**MATERIAL PROVIDED**
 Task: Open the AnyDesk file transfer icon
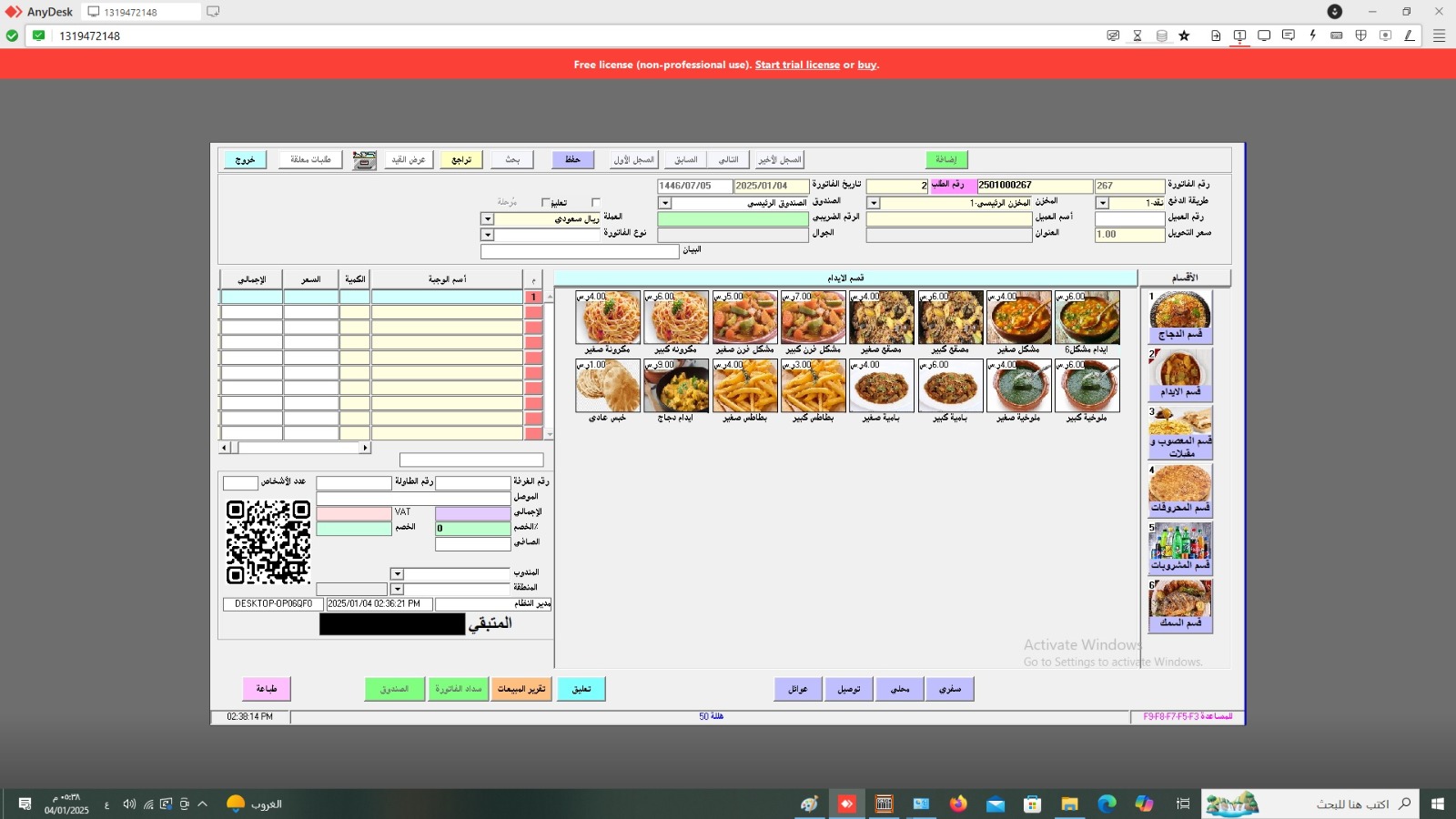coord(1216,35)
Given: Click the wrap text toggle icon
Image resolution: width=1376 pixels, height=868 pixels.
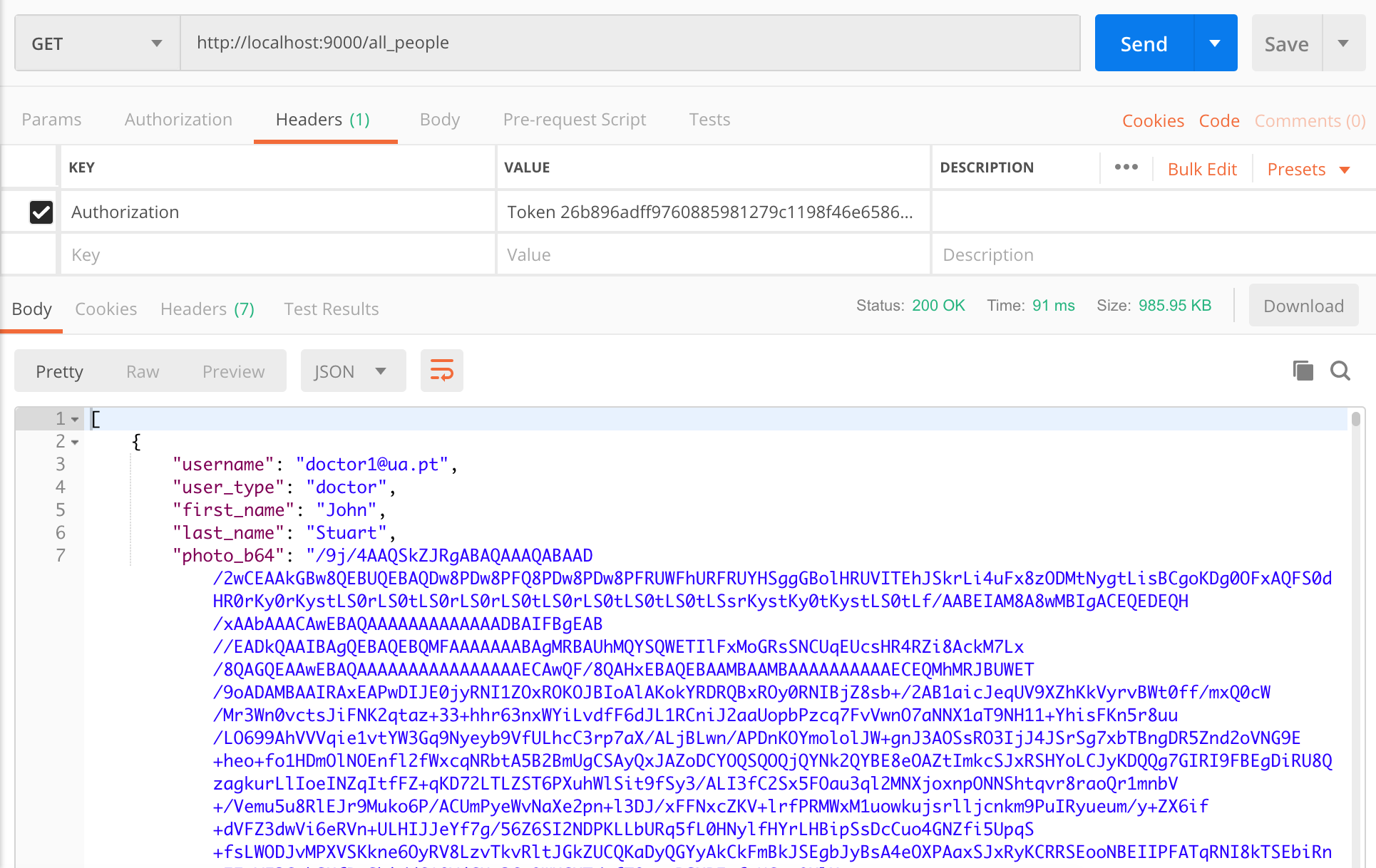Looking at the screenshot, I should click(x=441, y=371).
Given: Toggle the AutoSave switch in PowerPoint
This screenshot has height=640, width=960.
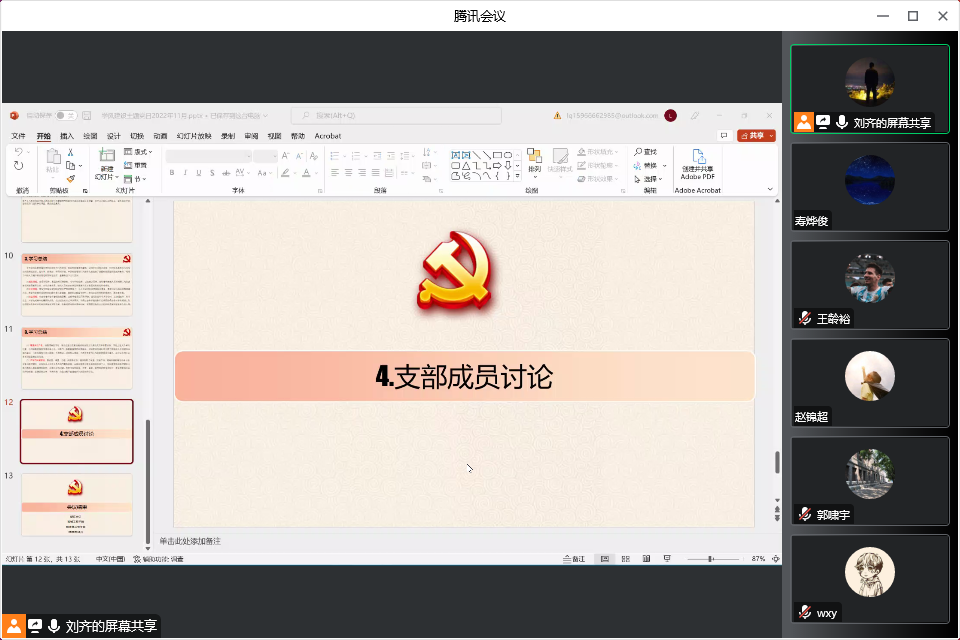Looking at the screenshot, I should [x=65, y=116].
* * *
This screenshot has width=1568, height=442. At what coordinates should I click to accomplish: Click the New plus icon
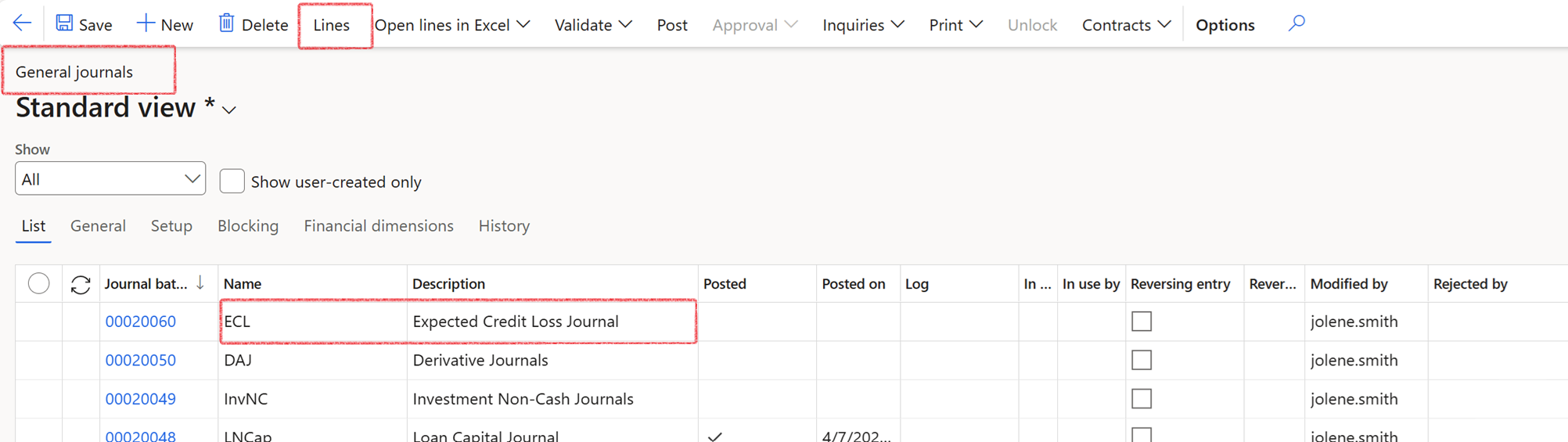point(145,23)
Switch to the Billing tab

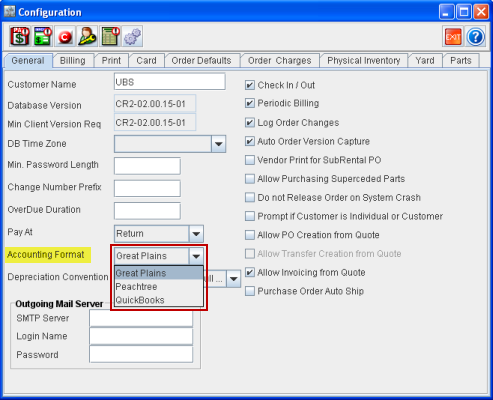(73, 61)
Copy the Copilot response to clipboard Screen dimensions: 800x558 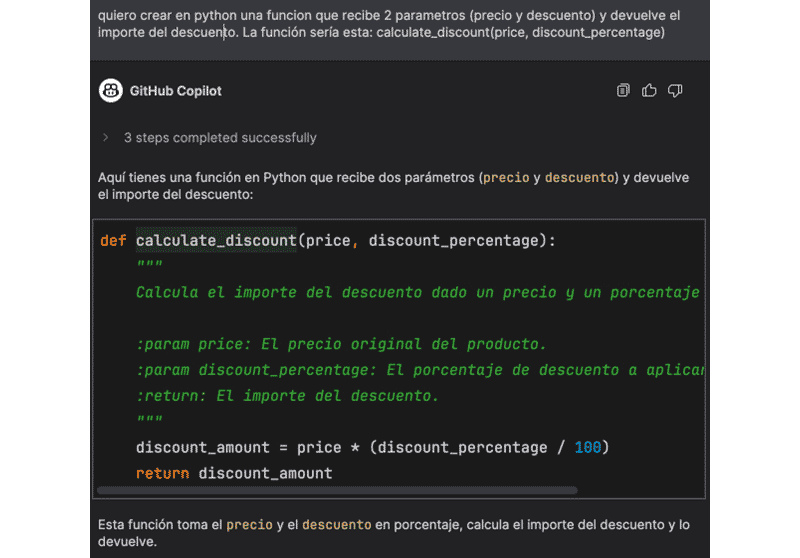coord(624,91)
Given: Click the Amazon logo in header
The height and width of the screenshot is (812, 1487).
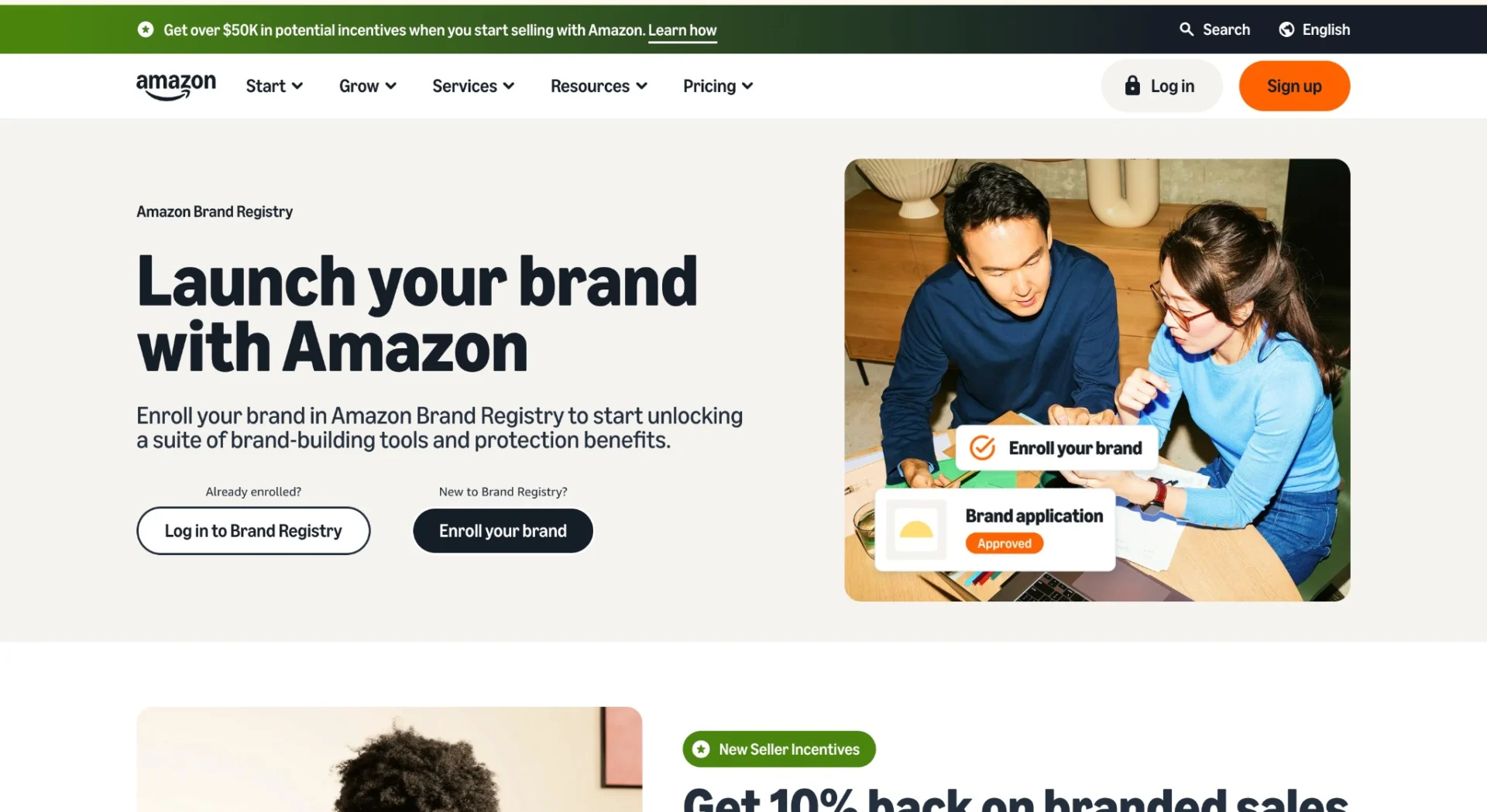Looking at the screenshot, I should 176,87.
==
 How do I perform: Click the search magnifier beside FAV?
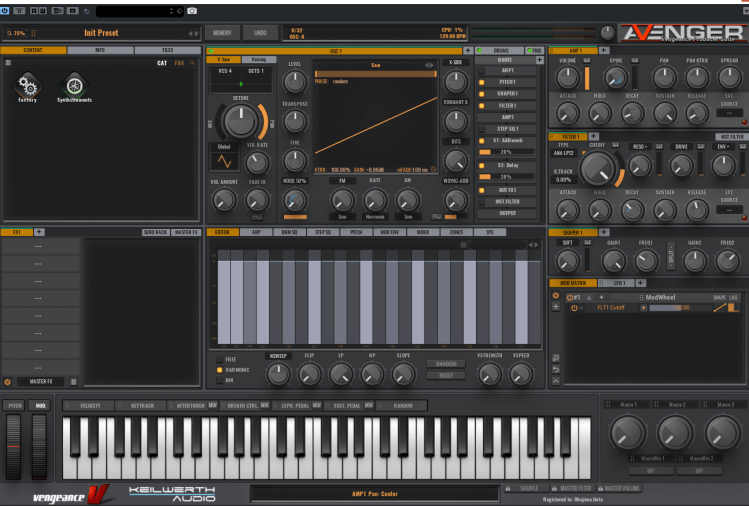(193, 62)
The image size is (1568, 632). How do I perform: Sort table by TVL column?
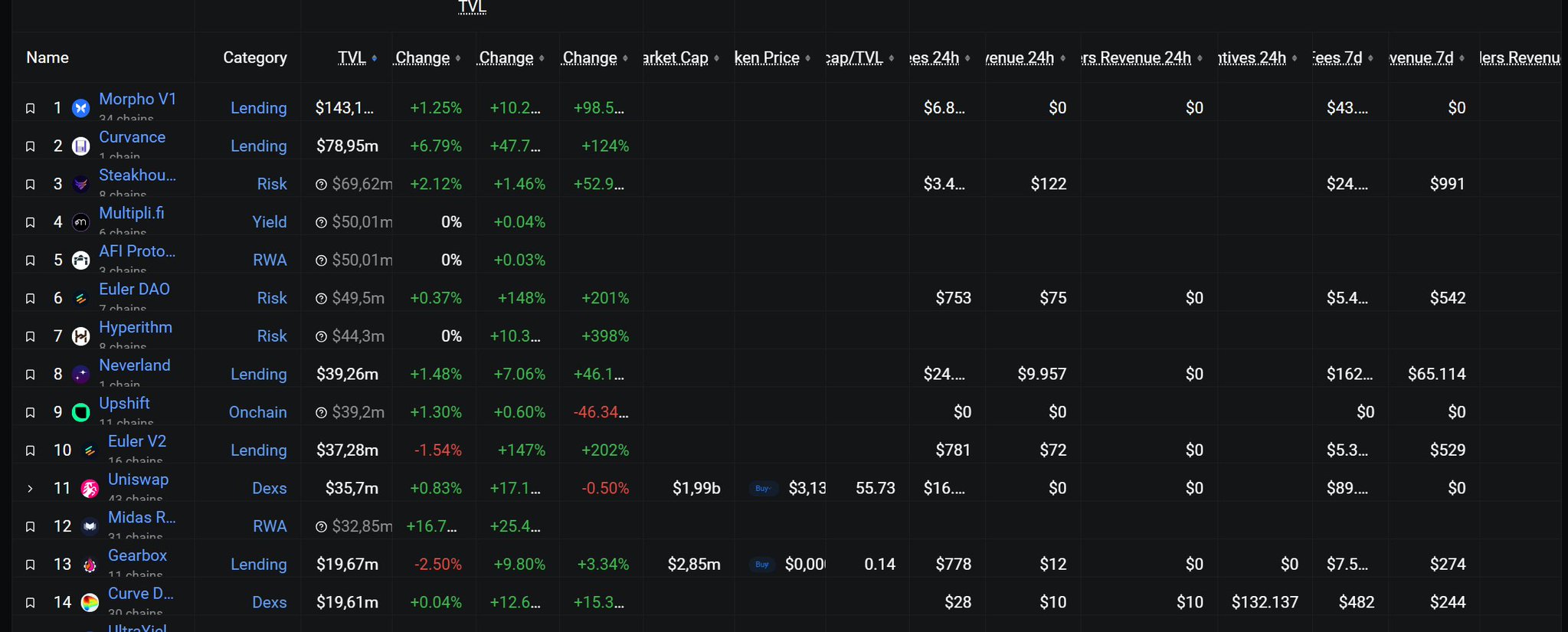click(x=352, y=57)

**EXERCISE GOAL**
Track down every line in the entries that includes the string "Given", and copy it.

**ANSWER TO THIS EXERCISE**
Given: Click the wrap text toggle icon
Given: Toggle the AutoSave switch in PowerPoint
Given: Click the Amazon logo in header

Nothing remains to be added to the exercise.